А костры о ту пору, воздушная баталия дыма и пара, и картофель, черно-серебряный, когда доставали его из золы, и раскладушки, на пустых уже грядках: лежишь себе, слушаешь самолетик в паутинчатой вышине или поезда сумасшедшие… − да нет, разве это они сумасшедшие, совсем нет, просто с ума сводил их ровный, аккуратный перестук – четырнадцать вагонов мимо, без остановки, в чужие города и дали.
***
– А что это за поезд, куда идет? – кивнул Верман на железнодорожный мост, по которому громыхал один такой – равнодушный, зеленый, скорый.

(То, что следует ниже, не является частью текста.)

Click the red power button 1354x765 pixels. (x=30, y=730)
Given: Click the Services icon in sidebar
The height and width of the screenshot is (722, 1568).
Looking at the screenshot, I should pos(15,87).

Он плотно уселся у окна и поставил корзинку с котом на пол.
– Не знаю, – призналась я. – Не успела прочитать. Вот бабушка моя сказала бы. Она всегда знает, какой поезд проходит мимо сада.
– Какого сада? – удивился Верман.
– Ее сада, – кивнула я на ближний берег. Мост остался позади, и теперь слева в окне запестрели дачки и грядочки. – Вот здесь у нее сад, у бабы Веры, и у папиных родителей там тоже сад. Ну, шесть соток и домик − так, дом не дом, а скворечник. Но весной там хорошо.
– Весной везде хорошо, – охотно согласился Верман и взял меня за подбородок. – Слушай, а у тебя глаза какого цвета, я что-то не пойму?
– Глаза у меня, – сказала я, отводя его руку, – обычного цвета. А будете лапать руками лицо, вообще от вас пересяду.
– А не лицо, – быстро сказал Верман, – можно?
– Что можно? – не сообразила я.
– Другое можно лапать?.. Ой, ты краснеешь, по-моему.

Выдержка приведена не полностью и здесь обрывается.